[Stored items from a collection]

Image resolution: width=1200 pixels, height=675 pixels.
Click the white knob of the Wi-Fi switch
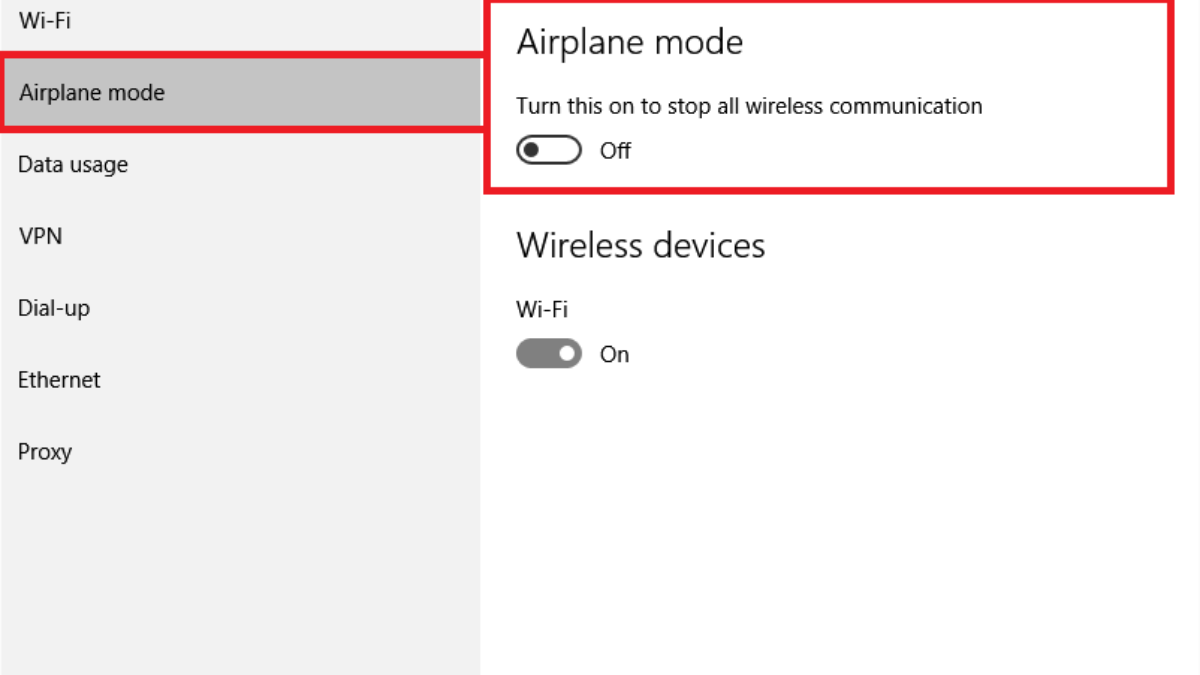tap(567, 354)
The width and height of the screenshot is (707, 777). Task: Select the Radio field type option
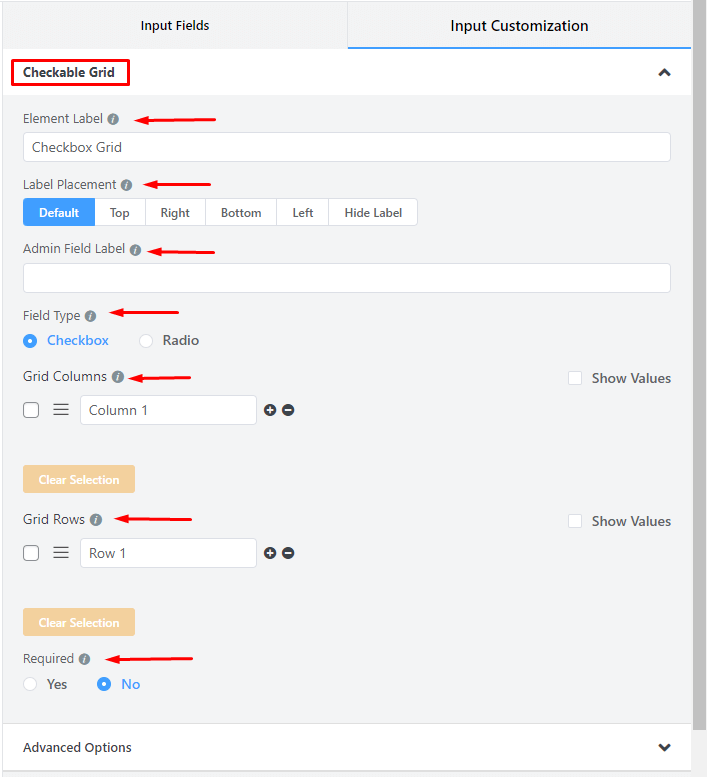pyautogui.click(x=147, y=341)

Goal of the exercise: Could you write the entries out again exactly, without their pictures?

Task result:
Image resolution: width=1200 pixels, height=675 pixels.
Click the white knob of the Wi-Fi switch
tap(567, 354)
The width and height of the screenshot is (707, 777). Task: Select the Radio field type option
pyautogui.click(x=147, y=341)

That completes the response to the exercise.